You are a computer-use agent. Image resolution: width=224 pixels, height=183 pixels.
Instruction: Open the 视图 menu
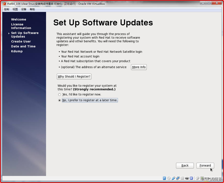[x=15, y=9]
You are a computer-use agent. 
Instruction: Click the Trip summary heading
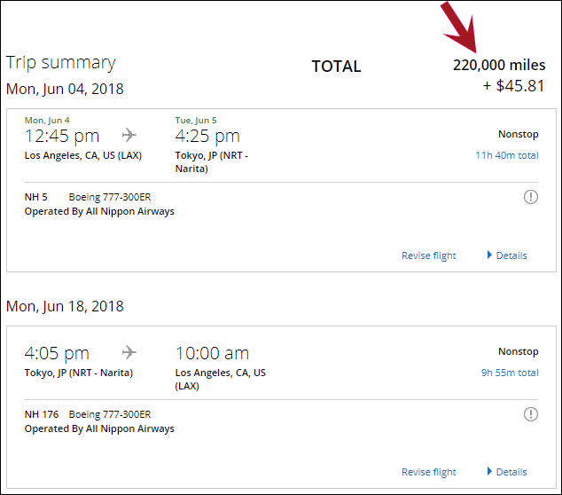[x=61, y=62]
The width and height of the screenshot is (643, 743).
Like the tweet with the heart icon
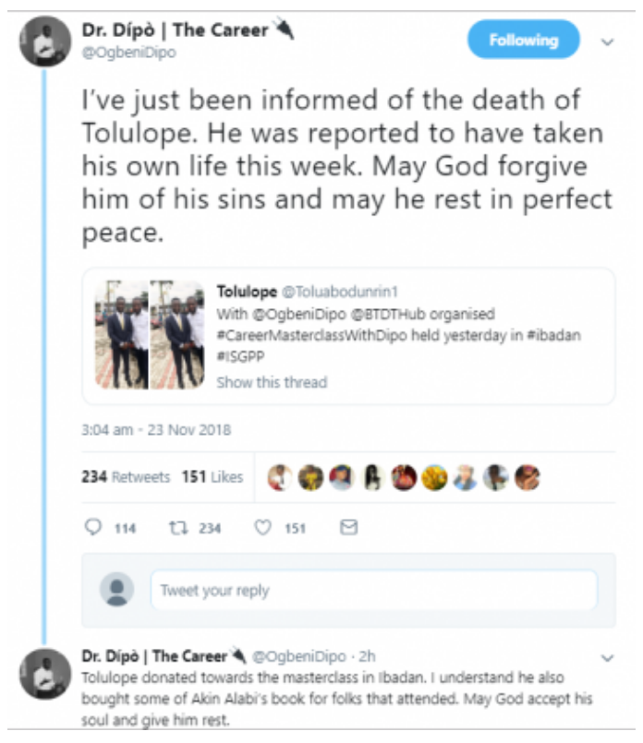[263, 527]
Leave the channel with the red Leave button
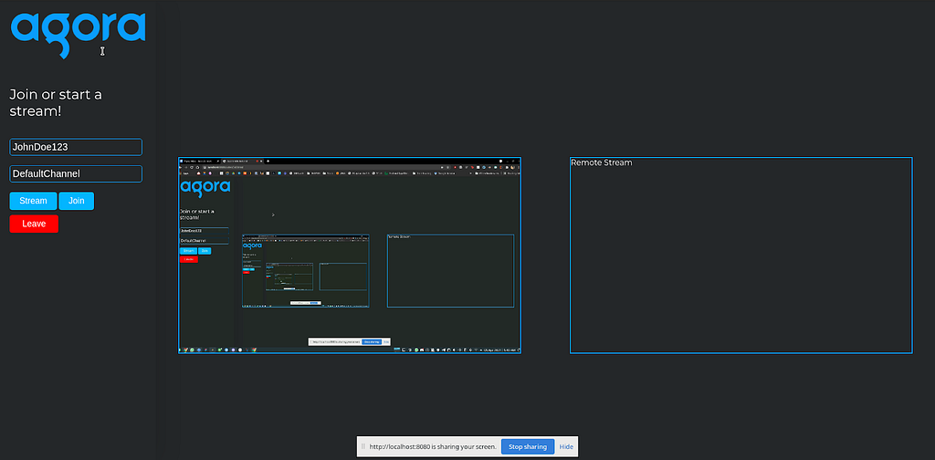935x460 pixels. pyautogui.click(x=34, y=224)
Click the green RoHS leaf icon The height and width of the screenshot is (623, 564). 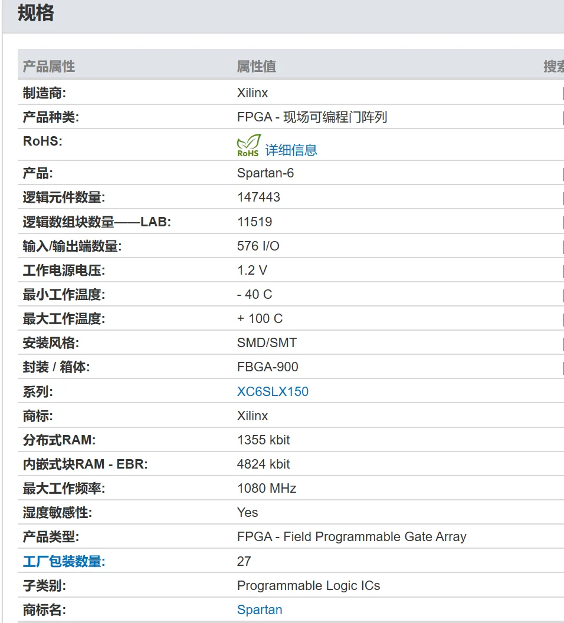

********************

> [TASK ITEM] The lines holding the string "agent" are what is needed from the material above.

> [SOLUTION FOR THIS PROBLEM]
You are a computer-use agent. Image resolution: width=224 pixels, height=183 pixels.
You are a computer-use agent. 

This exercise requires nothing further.